> PROBLEM DESCRIPTION
Please copy, character for character, each line from the beginning of the listing to the line containing "Enable the Mid", including both.

> GIVEN RECORDS

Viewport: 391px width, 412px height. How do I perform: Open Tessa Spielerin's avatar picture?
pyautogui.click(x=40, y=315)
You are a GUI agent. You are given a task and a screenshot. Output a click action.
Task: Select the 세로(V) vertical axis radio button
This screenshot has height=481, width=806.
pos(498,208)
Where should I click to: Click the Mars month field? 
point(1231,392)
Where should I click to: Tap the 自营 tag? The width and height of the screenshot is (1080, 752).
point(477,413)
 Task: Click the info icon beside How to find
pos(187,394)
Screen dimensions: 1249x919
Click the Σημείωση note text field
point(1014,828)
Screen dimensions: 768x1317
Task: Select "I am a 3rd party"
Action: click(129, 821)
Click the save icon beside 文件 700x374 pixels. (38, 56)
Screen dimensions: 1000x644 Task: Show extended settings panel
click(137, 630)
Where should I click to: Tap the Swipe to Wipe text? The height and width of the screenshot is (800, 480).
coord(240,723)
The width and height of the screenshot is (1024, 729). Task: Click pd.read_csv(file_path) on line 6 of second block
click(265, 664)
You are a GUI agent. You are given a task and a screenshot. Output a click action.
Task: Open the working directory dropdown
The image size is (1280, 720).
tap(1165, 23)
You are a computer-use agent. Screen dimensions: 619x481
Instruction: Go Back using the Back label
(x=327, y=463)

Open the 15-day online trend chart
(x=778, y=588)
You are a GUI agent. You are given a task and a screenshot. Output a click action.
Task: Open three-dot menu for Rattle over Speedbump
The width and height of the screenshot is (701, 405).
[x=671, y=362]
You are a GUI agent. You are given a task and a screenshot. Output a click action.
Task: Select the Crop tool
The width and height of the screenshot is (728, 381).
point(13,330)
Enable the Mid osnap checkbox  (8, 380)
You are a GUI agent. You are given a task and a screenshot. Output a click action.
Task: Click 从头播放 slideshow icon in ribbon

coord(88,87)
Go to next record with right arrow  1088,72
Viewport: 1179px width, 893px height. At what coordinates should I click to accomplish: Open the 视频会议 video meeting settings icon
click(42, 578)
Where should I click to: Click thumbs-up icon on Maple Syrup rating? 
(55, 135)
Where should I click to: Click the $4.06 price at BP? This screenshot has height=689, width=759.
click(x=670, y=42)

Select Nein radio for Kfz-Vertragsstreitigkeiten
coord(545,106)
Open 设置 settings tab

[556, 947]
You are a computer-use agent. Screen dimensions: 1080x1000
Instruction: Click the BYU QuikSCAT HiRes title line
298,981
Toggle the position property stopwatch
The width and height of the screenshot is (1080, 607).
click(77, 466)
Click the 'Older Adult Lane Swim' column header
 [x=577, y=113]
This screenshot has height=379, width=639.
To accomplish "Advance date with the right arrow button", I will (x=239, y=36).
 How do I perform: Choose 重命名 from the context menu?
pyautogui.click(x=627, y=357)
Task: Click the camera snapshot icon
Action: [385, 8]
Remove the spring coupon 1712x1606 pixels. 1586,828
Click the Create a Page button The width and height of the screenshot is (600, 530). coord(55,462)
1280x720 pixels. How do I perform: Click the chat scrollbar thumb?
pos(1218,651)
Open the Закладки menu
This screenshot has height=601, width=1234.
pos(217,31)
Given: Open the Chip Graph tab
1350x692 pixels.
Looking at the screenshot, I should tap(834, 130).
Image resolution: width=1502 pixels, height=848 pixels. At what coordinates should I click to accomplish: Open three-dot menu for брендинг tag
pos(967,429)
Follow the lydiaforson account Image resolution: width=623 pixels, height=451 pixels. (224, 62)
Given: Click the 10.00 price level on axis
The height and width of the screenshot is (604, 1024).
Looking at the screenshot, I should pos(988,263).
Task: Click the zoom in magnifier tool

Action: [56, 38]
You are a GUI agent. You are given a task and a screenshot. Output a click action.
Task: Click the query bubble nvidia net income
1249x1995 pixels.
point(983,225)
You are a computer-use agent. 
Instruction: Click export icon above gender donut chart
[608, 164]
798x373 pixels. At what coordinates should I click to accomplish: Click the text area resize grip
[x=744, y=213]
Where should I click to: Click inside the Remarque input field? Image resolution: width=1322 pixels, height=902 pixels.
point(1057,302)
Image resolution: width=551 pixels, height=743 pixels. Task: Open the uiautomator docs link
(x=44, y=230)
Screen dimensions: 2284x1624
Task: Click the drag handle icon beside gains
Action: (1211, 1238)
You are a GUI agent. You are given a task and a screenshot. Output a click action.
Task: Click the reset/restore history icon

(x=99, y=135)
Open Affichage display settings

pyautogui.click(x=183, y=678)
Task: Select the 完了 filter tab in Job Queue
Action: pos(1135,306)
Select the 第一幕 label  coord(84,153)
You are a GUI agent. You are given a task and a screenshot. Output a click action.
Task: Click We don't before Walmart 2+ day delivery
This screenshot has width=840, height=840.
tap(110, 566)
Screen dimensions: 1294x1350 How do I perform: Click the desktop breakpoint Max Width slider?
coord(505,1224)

> TASK SOLUTION
Viewport: 391px width, 412px height. How do I perform: Open Tessa Spielerin's avatar picture?
pyautogui.click(x=40, y=315)
You are a GUI agent. You are given a task and a screenshot. Output a click action.
Task: Select the 세로(V) vertical axis radio button
This screenshot has height=481, width=806.
pos(498,208)
Where should I click to: Click the Mars month field? 
point(1231,392)
Where should I click to: Tap the 自营 tag? The width and height of the screenshot is (1080, 752).
point(477,413)
 Task: Click the info icon beside How to find
pos(187,394)
Screen dimensions: 1249x919
Click the Σημείωση note text field
point(1014,828)
Screen dimensions: 768x1317
Task: Select "I am a 3rd party"
Action: click(129, 821)
Click the save icon beside 文件 700x374 pixels. (38, 56)
Screen dimensions: 1000x644 Task: Show extended settings panel
click(137, 630)
Where should I click to: Tap the Swipe to Wipe text? The height and width of the screenshot is (800, 480).
coord(240,723)
The width and height of the screenshot is (1024, 729). Task: Click pd.read_csv(file_path) on line 6 of second block
click(265, 664)
You are a GUI agent. You are given a task and a screenshot. Output a click action.
Task: Open the working directory dropdown
The image size is (1280, 720).
tap(1165, 23)
You are a computer-use agent. Screen dimensions: 619x481
Instruction: Go Back using the Back label
(x=327, y=463)

Open the 15-day online trend chart
(x=778, y=588)
You are a GUI agent. You are given a task and a screenshot. Output a click action.
Task: Open three-dot menu for Rattle over Speedbump
The width and height of the screenshot is (701, 405).
[x=671, y=362]
You are a GUI agent. You are given a task and a screenshot. Output a click action.
Task: Select the Crop tool
The width and height of the screenshot is (728, 381).
point(13,330)
Enable the Mid osnap checkbox  (8, 380)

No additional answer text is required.